IC ist kausal noch nicht behandelbar. Meist wird die IC symptomorientiert therapiert und je früher sie diagnostiziert wird, desto besser sind die Therapieerfolge. Grundsätzlich ist der Verzicht auf Substanzen mit schädigendem Einfluss (sogenannte Noxen) indiziert: manche Nahrungsmittel, z.B. Kaffee oder Produkte aus Zitrusfrüchten, können die IC-typischen Beschwerden verstärken. Deshalb ist für die Patienten eine genaue Selbstbeobachtung der Ernährungsgewohnheiten wichtig.

Auch übertriebene Intimhygiene sollte unterlassen werden, da der Gebrauch von Intimlotions, Deodorants im Intimbereich die vaginale Döderlein-Flora zerstört. An ihrer statt wird die Vagina mit Fremdkeimen und Pilzen besiedelt. Dann benötigt es oft nicht einmal sexueller Aktivität bis diese Fremdkeime ihren Weg in die Blase finden.

Zudem gibt es Medikamente, die die geschädigte GAG-Schicht der Blase wieder herstellen sollen. Sie werden oral oder lokal durch Instillation (Injektion mithilfe eines Katheters direkt in die Blase) in die Harnblase verabreicht:

Hyaluronsäure
• Chondroitinsulfat
• Kombination aus Chondroitinsulfat und Hyaluronsäure
• Pentosanpolysulfat-Natrium
• DMSO (Dimethylsulfoxid)

Als Standardtherapie für alle, auch fortgeschrittenere Stadien der IC, ist die Instillation von 40 mg Hyaluronsäure 1 x wöchentlich sowie von 300 mg Polyanion SP 54 (oder 10.000 IE Heparin) + 5 mg Isoptin (nicht bei Blasenentleerungsstörungen bzw. hypo-akontraktilem Detrusor!) 2-3 x pro Woche anzusehen.²

Dr. Lazar setzt bei der Behandlung ihrer IC-Patientinnen auf die Kombination von Schmerztherapie und Instillationstherapie.

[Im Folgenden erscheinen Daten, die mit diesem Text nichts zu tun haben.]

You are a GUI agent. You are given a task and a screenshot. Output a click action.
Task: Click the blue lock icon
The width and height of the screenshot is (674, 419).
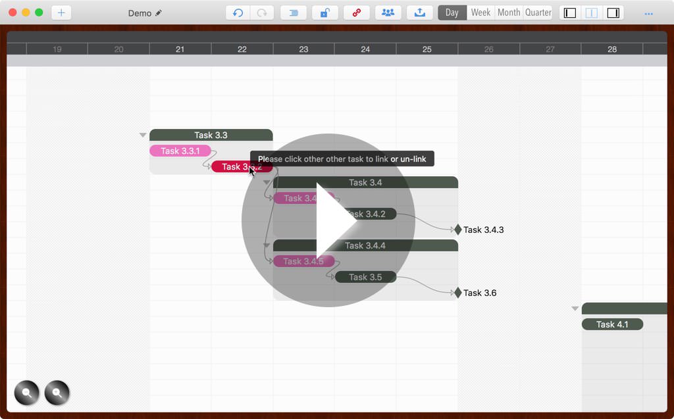coord(324,12)
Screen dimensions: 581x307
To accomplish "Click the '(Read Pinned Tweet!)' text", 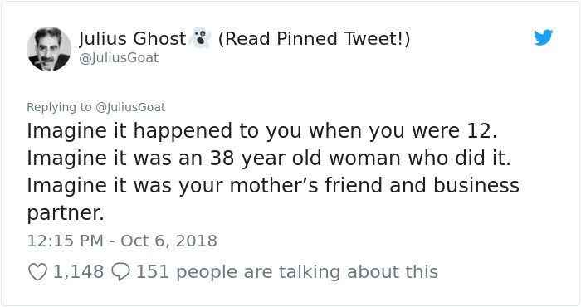I will (x=315, y=38).
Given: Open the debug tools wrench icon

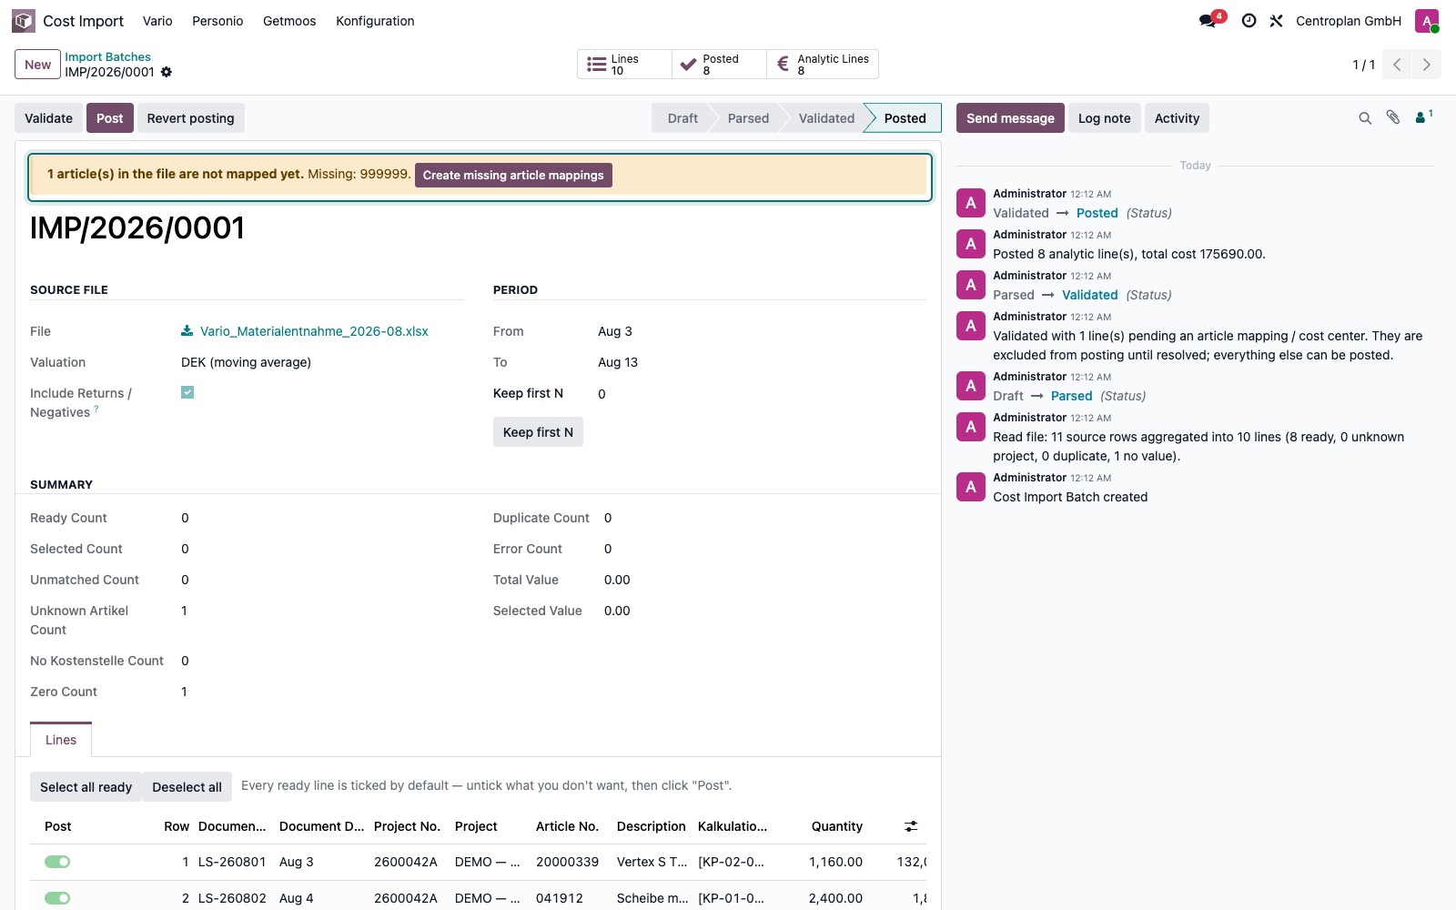Looking at the screenshot, I should coord(1277,21).
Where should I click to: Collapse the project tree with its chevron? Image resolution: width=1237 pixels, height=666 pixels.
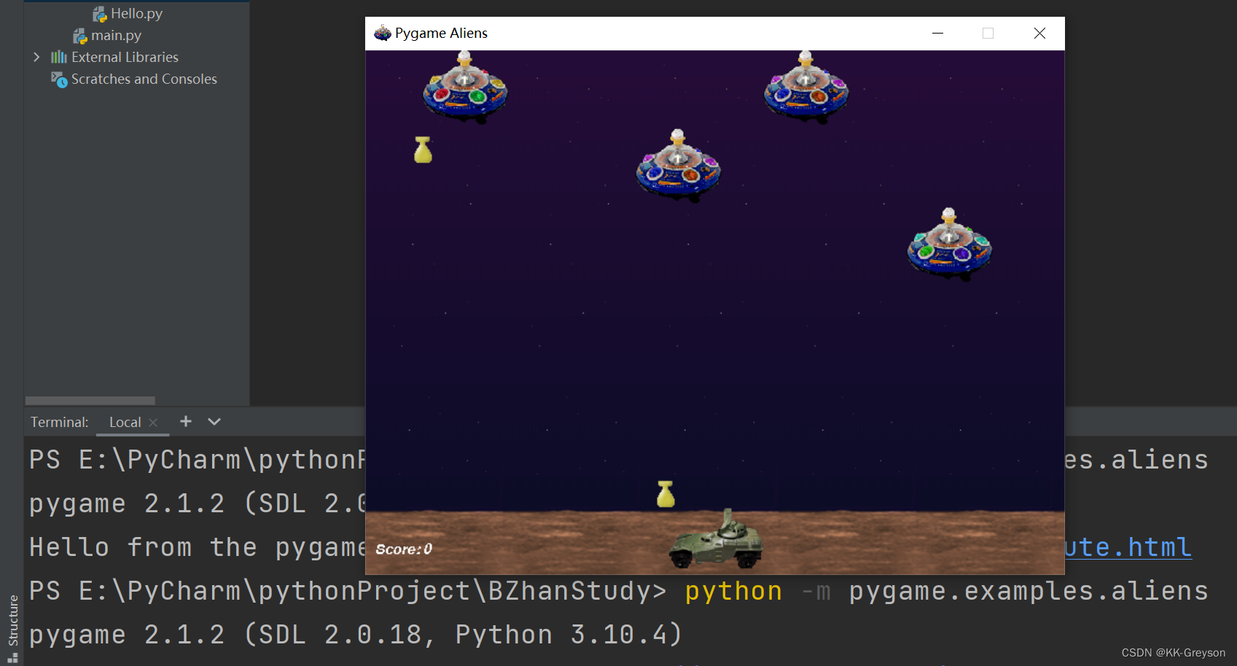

Dabei wird eine 0,2-prozentige Chondroitinsulfatlösung mit einem kleinen Katheter lokal in die Blase eingebracht. Chondroitinsulfat ist ein natürlicher Bestandteil der GAG-Schicht. Dieser legt sich wie ein flüssiges Pflaster auf die defekten Stellen und baut die wichtige Blasenschutzschicht vorübergehend wieder auf. Die Beschwerden werden gelindert, die Lebensqualität der Patienten verbessert. Außerdem sorgt die Instillation von Chondroitinsulfat dafür, dass sich die Blasenschleimhaut erholen und regenerieren kann.

Gegen die Schmerzen können mitunter auch nichtmedikamentöse Methoden helfen, wie Autogenes Training, Akupunktur, TENS, Muskelrelaxation nach Jakobson, Massagen oder Gymnastik.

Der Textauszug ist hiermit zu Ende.